▶ _INPUT DATA_:

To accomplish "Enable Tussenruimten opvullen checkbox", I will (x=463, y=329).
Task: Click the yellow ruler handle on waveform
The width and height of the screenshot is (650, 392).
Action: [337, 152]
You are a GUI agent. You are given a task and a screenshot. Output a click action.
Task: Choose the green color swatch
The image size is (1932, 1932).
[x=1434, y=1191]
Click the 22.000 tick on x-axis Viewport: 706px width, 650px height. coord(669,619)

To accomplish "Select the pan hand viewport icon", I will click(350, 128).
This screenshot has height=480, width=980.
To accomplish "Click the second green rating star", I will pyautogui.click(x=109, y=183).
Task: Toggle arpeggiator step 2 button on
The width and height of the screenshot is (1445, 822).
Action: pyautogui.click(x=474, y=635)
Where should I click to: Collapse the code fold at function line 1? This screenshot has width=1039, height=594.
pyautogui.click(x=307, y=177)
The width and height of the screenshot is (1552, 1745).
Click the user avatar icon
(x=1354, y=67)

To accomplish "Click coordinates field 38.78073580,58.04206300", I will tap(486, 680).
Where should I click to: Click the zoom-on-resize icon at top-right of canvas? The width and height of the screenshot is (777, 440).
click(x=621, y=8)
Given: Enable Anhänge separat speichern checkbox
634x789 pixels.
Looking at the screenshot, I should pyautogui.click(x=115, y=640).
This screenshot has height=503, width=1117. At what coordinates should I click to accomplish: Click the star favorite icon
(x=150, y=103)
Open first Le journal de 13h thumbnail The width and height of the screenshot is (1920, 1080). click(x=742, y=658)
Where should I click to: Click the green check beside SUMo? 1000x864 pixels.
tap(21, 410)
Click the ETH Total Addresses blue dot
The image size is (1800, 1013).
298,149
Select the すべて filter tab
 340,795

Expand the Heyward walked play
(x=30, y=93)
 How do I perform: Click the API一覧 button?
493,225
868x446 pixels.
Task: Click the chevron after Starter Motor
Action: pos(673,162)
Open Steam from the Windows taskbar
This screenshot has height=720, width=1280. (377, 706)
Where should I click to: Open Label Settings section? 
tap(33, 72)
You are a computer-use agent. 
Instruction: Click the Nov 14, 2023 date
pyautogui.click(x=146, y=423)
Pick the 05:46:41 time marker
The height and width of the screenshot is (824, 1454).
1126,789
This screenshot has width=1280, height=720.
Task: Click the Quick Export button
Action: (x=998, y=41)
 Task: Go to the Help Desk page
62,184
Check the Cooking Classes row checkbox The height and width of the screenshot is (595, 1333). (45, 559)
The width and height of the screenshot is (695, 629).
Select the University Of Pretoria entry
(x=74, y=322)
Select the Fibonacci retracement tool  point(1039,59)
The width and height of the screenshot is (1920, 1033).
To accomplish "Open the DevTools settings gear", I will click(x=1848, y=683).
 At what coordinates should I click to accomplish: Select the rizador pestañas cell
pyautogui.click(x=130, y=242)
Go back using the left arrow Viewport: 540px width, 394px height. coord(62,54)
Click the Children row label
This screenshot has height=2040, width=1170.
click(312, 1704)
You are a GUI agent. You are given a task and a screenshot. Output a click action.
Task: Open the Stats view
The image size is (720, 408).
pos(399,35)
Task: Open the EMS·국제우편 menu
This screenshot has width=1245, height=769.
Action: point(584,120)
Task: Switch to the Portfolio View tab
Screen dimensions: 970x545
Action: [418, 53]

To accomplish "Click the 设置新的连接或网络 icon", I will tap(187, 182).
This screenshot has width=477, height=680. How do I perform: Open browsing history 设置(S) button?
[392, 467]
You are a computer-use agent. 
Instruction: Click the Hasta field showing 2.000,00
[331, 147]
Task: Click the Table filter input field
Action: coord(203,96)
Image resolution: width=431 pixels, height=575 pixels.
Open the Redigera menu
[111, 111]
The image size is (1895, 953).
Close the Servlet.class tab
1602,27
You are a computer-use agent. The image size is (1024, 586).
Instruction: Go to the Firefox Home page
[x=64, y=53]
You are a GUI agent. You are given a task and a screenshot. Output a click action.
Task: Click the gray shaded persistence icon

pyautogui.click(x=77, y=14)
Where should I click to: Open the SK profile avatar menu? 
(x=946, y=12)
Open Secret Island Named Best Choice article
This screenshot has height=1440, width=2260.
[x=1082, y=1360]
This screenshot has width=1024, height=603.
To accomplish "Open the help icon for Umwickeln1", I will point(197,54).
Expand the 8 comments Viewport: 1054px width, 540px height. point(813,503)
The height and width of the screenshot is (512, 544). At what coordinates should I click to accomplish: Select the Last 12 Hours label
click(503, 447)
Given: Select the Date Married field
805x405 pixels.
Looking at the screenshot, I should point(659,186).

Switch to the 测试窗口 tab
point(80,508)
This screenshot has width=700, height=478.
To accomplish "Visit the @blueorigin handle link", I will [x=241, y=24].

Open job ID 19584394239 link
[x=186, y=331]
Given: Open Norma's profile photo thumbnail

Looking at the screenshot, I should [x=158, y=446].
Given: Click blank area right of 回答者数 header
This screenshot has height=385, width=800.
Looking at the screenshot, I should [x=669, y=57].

▶ _WORK INSTRUCTIONS_:
From the records above, copy only the lines starting with the line that holds "Select the Fibonacci" and going on through the line that holds "Click the Children row label", exactly as written.

▶ _EXPECTED ANSWER_:
Select the Fibonacci retracement tool  point(1039,59)
The width and height of the screenshot is (1920, 1033).
To accomplish "Open the DevTools settings gear", I will click(x=1848, y=683).
 At what coordinates should I click to accomplish: Select the rizador pestañas cell
pyautogui.click(x=130, y=242)
Go back using the left arrow Viewport: 540px width, 394px height. coord(62,54)
Click the Children row label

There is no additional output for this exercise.